One of the three bedrooms in their apartment has been converted into Jensen’s music room. She does all of her composing on an old upright Steinway B piano that she bought upon arriving in New York with the money she won from a trumpet competition. Also in the room is her Dell Inspiron 4150 laptop computer on which she runs the Finale music-software program that stores and prints out her original music. A nearby Apple G4 computer contains all the business aspects of her musical life. “I can’t seem to get management at this point, so I’m doing all the bookings that come in,” she confides. “I don’t really go after them. They come in and I keep those going as well as trying to work on a few gigs with my band between all the tours with Maria right now.

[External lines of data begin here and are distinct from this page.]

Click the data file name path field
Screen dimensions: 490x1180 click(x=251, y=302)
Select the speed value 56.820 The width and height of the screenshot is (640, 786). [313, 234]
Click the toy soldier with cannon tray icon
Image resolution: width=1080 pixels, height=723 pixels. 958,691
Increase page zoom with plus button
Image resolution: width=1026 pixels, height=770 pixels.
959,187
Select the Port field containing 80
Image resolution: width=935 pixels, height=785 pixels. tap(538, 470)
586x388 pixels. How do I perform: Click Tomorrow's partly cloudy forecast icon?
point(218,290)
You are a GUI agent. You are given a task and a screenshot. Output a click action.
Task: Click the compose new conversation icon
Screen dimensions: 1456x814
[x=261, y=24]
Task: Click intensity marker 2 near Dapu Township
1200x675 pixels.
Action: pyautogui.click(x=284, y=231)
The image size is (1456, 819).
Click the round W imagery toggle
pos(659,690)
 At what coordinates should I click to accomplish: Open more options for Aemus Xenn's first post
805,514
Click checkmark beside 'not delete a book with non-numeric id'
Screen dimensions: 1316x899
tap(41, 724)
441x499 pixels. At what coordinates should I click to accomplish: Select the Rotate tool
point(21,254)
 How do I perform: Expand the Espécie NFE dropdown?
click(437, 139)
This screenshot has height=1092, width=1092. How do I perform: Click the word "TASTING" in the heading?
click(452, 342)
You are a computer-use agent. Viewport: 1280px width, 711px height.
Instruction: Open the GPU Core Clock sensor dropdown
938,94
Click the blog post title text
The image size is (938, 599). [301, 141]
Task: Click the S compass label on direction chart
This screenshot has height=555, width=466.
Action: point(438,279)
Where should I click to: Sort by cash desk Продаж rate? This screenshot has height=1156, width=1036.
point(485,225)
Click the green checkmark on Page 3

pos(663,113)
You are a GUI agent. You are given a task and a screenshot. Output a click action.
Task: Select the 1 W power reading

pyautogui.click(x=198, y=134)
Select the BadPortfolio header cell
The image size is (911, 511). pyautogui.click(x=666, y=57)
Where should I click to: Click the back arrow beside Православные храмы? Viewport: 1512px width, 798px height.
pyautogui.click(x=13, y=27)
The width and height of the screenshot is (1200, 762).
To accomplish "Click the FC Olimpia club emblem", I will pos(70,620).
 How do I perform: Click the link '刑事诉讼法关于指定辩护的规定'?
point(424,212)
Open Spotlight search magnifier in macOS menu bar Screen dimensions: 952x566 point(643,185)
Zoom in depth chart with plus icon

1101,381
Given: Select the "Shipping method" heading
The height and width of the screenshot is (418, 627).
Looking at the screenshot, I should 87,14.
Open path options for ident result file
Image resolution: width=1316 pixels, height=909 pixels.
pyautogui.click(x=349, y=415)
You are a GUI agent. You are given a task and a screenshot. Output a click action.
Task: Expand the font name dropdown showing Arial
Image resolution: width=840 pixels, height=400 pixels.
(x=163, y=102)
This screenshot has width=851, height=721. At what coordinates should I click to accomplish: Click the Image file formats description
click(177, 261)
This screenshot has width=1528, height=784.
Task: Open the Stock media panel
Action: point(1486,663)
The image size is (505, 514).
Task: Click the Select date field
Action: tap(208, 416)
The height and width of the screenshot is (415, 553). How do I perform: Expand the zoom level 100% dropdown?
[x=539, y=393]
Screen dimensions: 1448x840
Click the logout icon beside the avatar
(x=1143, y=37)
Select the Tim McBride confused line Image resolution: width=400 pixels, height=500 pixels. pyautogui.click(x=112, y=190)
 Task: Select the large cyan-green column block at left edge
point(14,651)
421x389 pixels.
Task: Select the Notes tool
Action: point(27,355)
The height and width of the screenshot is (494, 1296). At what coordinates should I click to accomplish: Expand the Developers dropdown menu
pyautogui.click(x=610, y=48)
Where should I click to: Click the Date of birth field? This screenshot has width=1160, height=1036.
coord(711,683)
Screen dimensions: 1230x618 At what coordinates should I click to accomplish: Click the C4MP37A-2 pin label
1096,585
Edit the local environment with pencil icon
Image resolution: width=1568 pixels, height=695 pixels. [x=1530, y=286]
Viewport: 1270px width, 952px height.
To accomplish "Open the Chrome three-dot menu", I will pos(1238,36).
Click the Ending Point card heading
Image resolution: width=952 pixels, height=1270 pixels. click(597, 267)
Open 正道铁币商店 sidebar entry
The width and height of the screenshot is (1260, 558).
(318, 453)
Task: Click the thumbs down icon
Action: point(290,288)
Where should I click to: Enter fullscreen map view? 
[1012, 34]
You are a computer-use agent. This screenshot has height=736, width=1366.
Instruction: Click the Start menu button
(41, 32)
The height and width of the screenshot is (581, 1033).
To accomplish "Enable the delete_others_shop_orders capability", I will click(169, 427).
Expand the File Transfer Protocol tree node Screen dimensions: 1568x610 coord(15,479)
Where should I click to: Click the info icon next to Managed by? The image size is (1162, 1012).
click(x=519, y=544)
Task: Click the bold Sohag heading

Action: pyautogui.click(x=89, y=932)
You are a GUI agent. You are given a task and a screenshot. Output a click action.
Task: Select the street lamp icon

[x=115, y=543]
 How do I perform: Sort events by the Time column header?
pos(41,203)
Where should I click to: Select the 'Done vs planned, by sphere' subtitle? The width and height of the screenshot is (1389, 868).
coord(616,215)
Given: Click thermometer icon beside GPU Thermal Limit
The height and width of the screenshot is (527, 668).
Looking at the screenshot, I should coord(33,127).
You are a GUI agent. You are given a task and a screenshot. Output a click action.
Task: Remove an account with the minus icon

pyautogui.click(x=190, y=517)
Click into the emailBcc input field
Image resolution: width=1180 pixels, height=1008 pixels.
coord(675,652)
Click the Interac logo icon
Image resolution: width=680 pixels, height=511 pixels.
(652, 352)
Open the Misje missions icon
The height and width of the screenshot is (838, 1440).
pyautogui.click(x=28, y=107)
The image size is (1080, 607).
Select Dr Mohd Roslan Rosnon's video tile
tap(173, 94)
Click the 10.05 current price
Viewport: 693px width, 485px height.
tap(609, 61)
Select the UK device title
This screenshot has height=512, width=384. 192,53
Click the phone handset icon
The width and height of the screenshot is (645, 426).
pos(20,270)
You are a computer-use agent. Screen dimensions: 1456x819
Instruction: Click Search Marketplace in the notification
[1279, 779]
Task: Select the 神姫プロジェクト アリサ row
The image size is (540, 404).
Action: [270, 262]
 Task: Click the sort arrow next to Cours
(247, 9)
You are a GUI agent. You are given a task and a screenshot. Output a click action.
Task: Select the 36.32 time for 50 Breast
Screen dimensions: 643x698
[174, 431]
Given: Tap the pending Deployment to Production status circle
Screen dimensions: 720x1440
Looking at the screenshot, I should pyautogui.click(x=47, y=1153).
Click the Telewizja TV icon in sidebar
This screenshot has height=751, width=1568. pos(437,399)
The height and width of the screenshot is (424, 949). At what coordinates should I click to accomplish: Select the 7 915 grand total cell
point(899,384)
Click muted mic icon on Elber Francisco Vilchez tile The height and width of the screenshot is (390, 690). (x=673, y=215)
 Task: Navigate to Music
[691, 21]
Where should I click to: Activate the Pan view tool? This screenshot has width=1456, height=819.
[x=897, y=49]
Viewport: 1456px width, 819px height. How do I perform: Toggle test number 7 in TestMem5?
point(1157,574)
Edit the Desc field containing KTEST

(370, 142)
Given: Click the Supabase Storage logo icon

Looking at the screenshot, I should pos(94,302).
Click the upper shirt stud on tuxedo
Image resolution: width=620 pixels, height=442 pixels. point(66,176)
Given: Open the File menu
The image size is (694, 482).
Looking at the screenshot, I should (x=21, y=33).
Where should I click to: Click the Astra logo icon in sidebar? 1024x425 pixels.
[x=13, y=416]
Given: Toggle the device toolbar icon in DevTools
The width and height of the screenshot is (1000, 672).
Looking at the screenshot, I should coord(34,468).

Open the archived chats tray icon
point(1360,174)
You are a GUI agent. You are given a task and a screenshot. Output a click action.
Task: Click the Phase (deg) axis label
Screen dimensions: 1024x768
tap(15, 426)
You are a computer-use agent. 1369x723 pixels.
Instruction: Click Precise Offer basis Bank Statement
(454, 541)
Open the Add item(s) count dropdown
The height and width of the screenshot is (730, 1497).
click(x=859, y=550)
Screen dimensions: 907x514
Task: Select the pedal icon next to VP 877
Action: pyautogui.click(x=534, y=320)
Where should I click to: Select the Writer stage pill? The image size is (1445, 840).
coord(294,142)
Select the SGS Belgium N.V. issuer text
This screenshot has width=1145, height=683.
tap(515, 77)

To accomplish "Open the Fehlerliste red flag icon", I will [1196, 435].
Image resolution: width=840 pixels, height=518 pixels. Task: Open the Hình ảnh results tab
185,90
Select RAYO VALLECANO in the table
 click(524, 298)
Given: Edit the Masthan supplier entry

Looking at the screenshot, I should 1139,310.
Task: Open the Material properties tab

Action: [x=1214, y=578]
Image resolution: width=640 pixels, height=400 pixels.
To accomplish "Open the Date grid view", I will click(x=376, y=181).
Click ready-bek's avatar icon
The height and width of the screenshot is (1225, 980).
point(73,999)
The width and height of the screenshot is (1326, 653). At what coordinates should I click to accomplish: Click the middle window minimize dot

“I definitely want to simplify more, and that’s why I’m starting to get assistants working for me rather having management. I have people come in and I give them a list of things to do that would take me a couple days to get around to, which then frees me up to write.”

The Personal File

Hobbies

“Jon and I try to get out at least once a year to go camping, hiking and fishing, usually in Alaska where he’s from or British Columbia where I’m from. We’ll bring back a freezer full of organic wild salmon and halibut and live off that for a year.”

Health

“When I’m on the road I do the martial-arts practice of chi gong every day. I can get into a space wherever I am and do these different motions before the gigs. I’ll do that instead of warming up on the trumpet because it gets all the chi flowing and you can really get in touch with the movement of your energy overall.”

Travel

“I used to love the fancier countries like Switzerland and upscale Italian and Portuguese cities. But now, after going to South America, I have to say the Latin American countries are the ones that I find I want to go back to more than ever; especially Peru, mostly because the people are so unpretentious there. They’re living so hard and there’s so much soul in that culture. I want to go back to study the percussion tradition there. I’m fascinated by the way these very sensual Afro-Peruvian lando rhythms connect to the African music that comes into the jazz language via swing. It’s all in there. Afro-Peruvian music, to me, seems to have a real mystery and flexibility in it that certain other Latin styles don’t seem to have.”

Car

“We bought a Subaru last summer in Seattle and drove it cross country to New York, stopping off at Yellowstone National Park along the way.”

Book

In Praise of Slowness: Challenging the Cult of Speed by Karl Honoré. “It’s helping me to slow down and just realize that it’s all manipulation of the outside world that makes us speed up. It’s about embracing the slow movement and seeing how the quality of life goes up when you do. Being half European, I was taught as a child to just really enjoy life and not rush through it with too much caffeine. Reading this book has affected my playing too. It really helps me to adopt that mindset of the importance of what happens from here to here and how much use you can make out of that space if you just listen and enjoy.”

Clothes

“Because I have long legs I usually find my pants in places where I’m genetically from, like Sweden and Denmark. Most of the time I don’t have time to shop in New York anyway so I tend to buy my stuff elsewhere. I love shopping in Vancouver, actually. You find a lot of good deals there because the Canadian dollar is sometimes on our side. I like to shop in Germany and Switzerland, too. I like good-quality clothes that last and are good to travel with.”

Cooking

“Organic food is something I like. Where I grew up, my parents had a garden, so I kind of know how food is supposed to taste. It’s hard for me to eat a lot of the stuff that’s full of chemicals and wax and crap. So I like to cook fish and cook vegetarian.”